─── Provided material ───

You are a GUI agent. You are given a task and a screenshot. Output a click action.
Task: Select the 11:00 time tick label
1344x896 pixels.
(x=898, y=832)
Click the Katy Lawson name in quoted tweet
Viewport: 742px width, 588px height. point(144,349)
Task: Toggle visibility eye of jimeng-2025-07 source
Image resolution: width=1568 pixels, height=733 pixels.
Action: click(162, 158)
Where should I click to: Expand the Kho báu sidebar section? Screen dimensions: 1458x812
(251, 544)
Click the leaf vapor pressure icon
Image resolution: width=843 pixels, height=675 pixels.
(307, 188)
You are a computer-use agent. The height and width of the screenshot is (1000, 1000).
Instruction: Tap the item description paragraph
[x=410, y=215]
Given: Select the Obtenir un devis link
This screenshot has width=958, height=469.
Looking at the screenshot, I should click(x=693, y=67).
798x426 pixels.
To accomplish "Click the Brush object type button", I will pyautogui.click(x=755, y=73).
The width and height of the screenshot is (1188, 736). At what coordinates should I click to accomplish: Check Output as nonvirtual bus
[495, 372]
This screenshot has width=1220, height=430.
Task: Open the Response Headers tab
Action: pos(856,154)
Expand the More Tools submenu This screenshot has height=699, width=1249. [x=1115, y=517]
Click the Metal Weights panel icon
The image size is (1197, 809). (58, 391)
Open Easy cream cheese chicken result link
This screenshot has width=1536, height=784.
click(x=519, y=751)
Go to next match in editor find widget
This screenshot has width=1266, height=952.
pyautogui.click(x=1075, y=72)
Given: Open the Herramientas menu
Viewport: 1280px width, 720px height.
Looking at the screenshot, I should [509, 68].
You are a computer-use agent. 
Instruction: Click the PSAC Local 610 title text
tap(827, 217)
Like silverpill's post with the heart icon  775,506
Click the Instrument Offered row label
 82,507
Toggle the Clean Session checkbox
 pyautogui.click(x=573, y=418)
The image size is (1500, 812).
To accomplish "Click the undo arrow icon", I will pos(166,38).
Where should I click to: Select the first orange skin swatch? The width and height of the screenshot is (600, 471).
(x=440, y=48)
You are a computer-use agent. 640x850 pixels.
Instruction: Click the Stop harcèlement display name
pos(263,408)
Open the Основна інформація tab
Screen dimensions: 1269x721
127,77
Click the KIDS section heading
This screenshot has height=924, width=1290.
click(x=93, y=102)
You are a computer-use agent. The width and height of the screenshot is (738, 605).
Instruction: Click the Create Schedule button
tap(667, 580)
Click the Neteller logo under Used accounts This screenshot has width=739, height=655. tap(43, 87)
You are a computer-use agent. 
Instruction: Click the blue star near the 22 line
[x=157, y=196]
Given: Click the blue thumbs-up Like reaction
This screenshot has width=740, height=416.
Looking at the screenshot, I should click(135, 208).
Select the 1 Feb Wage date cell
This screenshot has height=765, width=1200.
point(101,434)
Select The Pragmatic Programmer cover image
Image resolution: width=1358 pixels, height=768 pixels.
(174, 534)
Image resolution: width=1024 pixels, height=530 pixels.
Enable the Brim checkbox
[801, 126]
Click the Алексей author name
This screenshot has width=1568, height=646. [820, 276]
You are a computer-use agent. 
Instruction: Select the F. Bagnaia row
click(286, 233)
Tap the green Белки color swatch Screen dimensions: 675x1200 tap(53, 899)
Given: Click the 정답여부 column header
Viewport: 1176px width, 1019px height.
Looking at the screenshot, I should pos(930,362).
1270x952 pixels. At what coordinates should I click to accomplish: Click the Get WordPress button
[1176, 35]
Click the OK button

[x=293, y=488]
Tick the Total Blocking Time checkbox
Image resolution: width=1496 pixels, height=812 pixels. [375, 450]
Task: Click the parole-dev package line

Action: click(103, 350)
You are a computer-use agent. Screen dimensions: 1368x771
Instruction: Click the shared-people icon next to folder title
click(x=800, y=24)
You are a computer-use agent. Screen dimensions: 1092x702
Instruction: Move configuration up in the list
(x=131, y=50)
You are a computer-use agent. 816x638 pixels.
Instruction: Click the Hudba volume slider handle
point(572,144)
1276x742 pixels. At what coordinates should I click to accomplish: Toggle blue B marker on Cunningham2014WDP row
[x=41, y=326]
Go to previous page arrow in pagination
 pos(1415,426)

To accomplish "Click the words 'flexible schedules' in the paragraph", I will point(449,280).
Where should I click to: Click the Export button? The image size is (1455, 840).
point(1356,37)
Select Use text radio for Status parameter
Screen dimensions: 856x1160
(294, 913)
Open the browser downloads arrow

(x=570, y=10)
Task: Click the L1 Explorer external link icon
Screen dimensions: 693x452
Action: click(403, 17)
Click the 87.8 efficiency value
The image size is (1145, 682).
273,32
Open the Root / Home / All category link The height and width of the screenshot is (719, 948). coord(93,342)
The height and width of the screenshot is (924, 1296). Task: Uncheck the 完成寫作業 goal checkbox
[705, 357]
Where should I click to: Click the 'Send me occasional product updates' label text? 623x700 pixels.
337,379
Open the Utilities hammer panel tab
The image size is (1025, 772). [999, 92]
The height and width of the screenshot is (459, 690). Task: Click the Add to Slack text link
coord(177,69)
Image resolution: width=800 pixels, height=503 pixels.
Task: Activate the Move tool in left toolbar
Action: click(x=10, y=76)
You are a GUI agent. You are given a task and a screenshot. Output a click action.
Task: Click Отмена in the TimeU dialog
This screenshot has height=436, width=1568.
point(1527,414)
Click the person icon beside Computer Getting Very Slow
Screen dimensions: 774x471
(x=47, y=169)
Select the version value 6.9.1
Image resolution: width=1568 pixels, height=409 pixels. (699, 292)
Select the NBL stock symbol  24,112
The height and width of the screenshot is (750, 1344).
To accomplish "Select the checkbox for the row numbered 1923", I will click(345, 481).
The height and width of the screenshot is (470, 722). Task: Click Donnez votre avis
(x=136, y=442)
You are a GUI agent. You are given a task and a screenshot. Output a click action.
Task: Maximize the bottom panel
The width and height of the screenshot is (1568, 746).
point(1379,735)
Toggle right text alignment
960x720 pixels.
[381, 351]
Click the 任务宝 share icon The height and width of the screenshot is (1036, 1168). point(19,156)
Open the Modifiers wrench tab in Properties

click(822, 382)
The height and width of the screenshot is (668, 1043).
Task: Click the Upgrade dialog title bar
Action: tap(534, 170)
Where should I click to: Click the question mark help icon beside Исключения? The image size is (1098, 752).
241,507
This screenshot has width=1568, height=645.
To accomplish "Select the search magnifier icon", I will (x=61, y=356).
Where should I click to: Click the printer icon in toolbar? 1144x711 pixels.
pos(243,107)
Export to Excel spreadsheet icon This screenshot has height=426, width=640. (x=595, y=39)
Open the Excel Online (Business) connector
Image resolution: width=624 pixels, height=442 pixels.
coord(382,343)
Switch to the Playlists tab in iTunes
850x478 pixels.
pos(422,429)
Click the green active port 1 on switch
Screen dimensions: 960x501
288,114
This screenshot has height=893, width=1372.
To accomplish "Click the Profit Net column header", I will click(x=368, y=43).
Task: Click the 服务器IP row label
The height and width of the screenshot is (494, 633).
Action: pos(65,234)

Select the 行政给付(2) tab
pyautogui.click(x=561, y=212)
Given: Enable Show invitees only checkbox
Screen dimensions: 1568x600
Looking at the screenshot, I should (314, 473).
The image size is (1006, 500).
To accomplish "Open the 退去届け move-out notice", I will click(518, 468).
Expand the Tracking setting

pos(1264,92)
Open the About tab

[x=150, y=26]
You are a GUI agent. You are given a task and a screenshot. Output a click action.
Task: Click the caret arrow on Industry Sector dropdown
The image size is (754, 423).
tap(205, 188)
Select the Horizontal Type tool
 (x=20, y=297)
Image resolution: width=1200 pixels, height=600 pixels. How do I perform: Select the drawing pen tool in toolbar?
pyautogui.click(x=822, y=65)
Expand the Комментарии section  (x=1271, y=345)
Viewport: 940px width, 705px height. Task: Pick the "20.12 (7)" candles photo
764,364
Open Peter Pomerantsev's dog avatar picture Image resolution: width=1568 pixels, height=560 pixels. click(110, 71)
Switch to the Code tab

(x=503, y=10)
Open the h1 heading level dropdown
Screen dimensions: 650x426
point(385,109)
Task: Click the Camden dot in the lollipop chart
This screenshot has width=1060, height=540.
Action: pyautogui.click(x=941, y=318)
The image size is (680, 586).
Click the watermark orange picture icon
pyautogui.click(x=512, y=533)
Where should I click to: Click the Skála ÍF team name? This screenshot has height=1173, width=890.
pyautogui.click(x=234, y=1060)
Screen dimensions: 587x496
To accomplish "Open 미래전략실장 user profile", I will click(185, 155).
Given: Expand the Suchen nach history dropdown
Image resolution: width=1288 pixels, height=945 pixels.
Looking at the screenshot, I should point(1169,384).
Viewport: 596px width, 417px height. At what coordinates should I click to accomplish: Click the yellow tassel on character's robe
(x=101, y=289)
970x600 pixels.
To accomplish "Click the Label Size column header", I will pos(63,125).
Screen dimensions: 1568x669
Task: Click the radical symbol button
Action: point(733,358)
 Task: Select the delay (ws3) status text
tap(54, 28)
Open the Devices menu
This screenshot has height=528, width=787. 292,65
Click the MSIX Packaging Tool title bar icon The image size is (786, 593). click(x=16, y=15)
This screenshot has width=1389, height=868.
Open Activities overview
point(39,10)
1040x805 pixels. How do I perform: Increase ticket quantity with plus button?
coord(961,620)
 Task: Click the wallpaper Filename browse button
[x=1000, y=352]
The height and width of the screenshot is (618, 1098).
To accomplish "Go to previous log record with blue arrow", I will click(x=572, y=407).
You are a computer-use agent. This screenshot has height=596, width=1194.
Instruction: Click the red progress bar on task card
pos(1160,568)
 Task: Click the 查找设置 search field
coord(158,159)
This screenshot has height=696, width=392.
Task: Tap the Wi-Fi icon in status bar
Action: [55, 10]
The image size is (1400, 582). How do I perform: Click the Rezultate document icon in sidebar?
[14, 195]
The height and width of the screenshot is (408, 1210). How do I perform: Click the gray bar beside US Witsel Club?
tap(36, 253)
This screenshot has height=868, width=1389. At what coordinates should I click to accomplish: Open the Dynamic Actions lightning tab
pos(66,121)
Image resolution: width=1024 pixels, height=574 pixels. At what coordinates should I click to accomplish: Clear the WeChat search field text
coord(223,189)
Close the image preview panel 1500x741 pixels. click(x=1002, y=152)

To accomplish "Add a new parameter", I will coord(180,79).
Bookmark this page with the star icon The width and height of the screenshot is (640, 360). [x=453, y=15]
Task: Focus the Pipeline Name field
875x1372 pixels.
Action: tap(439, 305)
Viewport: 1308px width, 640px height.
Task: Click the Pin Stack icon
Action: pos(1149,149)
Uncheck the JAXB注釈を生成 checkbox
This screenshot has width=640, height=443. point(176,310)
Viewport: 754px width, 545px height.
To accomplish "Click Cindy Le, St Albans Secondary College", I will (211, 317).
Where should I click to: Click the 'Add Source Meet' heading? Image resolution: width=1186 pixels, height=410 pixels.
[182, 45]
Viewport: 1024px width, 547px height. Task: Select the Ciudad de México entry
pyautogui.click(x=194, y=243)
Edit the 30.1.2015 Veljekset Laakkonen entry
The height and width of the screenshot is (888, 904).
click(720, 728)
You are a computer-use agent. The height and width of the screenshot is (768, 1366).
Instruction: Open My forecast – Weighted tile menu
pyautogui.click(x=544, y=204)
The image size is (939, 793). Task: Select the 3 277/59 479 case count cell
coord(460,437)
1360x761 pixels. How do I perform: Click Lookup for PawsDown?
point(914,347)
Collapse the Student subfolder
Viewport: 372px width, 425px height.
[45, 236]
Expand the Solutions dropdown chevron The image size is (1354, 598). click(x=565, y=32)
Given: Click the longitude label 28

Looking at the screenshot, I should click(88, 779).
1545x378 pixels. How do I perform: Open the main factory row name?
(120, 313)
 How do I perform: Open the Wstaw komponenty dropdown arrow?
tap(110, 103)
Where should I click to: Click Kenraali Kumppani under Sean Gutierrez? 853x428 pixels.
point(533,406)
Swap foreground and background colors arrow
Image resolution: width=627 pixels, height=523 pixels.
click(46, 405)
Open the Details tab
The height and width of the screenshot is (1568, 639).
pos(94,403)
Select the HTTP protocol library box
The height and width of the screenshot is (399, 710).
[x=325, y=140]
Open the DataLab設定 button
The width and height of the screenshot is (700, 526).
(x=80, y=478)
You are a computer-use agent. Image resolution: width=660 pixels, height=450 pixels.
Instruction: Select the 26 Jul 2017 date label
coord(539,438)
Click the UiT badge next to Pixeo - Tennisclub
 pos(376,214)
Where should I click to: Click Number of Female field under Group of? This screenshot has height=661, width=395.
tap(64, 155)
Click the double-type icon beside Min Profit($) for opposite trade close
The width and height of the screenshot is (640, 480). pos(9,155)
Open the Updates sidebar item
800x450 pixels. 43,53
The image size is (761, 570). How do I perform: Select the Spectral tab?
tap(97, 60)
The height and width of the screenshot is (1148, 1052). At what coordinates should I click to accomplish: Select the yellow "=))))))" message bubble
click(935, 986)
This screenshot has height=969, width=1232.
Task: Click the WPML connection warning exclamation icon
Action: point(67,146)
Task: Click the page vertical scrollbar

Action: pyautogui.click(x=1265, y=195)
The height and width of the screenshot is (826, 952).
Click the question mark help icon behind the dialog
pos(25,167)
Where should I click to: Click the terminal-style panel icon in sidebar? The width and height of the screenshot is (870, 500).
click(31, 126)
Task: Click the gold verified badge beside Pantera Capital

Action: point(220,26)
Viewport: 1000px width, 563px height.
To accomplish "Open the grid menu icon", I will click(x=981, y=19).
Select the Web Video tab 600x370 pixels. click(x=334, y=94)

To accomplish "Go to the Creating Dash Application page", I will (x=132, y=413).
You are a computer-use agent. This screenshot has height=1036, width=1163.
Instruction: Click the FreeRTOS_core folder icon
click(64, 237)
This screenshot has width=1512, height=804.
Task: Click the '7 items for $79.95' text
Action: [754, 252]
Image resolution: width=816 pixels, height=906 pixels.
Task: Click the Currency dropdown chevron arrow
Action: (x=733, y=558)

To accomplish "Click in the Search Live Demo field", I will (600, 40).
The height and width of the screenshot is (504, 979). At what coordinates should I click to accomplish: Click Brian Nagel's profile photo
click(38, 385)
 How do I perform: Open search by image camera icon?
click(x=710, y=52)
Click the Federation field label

───

→ **Problem details**: Using the data above, repeat exactly the lines that begin at the line with "Task: Click the wallpaper" and end at the line with "has height=596, width=1194.", both ends included.

→ **Answer to this exercise**:
 Task: Click the wallpaper Filename browse button
[x=1000, y=352]
The height and width of the screenshot is (618, 1098).
To accomplish "Go to previous log record with blue arrow", I will click(x=572, y=407).
You are a computer-use agent. This screenshot has height=596, width=1194.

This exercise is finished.